There are five Earth-moon libration (Lagrange) points (L1, L2, L3, L4, and L5). NASA is considering L2 as the spot in which to locate this space station.
L2 serves as a lunar-stationary (or lunar-synchronous point) similar to the way that communications satellites in geostationary orbit stay above one point on Earth.
The YouTube video What are the Lagrange points? (as seen above) explains these 5 balance points between the Moon and the Earth (http://www.youtube.com/watch?v=kD9qx6ZKc6k)
This L2 point remains in the same spot (stationary) relative to the Moon. That is, the L2 point will always be located on the far-side of the Moon.
Space.com begins by stating, "There appears to be support within NASA to position astronauts at an Earth-moon libration point to bolster the space agency’s plans of pushing beyond low-Earth orbit with its Orion spacecraft design."
And, "Anchoring hardware and a crew at the Earth-moon L2 "gateway" would offer many benefits, advocates say. One of them is building on multinational cooperation honed at the International Space Station (ISS)."
And, the Houston blog states, "The plans call for NASA to build an inflatable facility at the L-2 point beyond the moon — this is one of five LaGrange points in the space around the Earth-moon system that have stable gravity. Which means that if you put an object there it won’t move much, and therefore won’t need much fuel to keep it there."
This is a very nice plan, if NASA decides to use it, because it allows for the exploration of the Moon and for much easier travel back and forth to the planet Mars and to various asteroids in our solar system.
Such an international effort also allows many countries to join with the United States in such a venture. Such countries as Russia, Japan, and Canada, and the European Union would be prime partners in such a venture. They are already contributing to the International Space Station.
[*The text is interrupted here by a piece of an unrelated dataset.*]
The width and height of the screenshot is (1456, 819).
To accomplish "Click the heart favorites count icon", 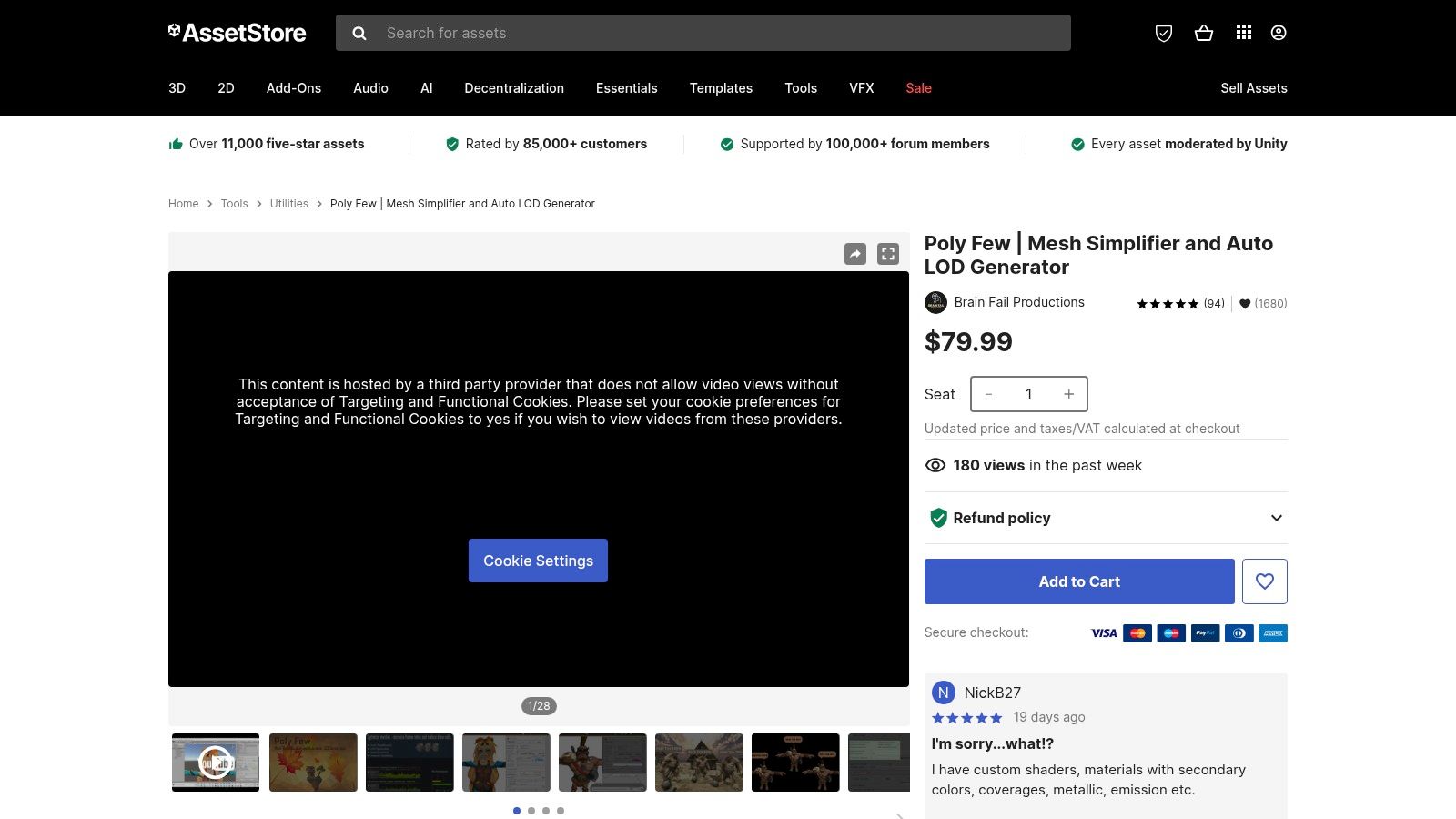I will 1245,304.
Many other countries with fledgling space programs would also be welcome to join such a program to establish a way-station, or lunar gateway as is being stated, on the far-side of the Moon.
The only problem is stated at the end of the Houston blog, which is "… NASA needs more money to actually do anything with humans beyond low-Earth orbit. It’s difficult to envision NASA getting substantially more money than it presently receives considering the financial challenges the country faces."
So, it sounds good on paper, but the United States needs to get its financial house in order before something like this will be financially possible. It is already technically possible, just not financially possible.
So to do this, the United States needs political leaders that are willing to make tough choices to return the country to financial stability.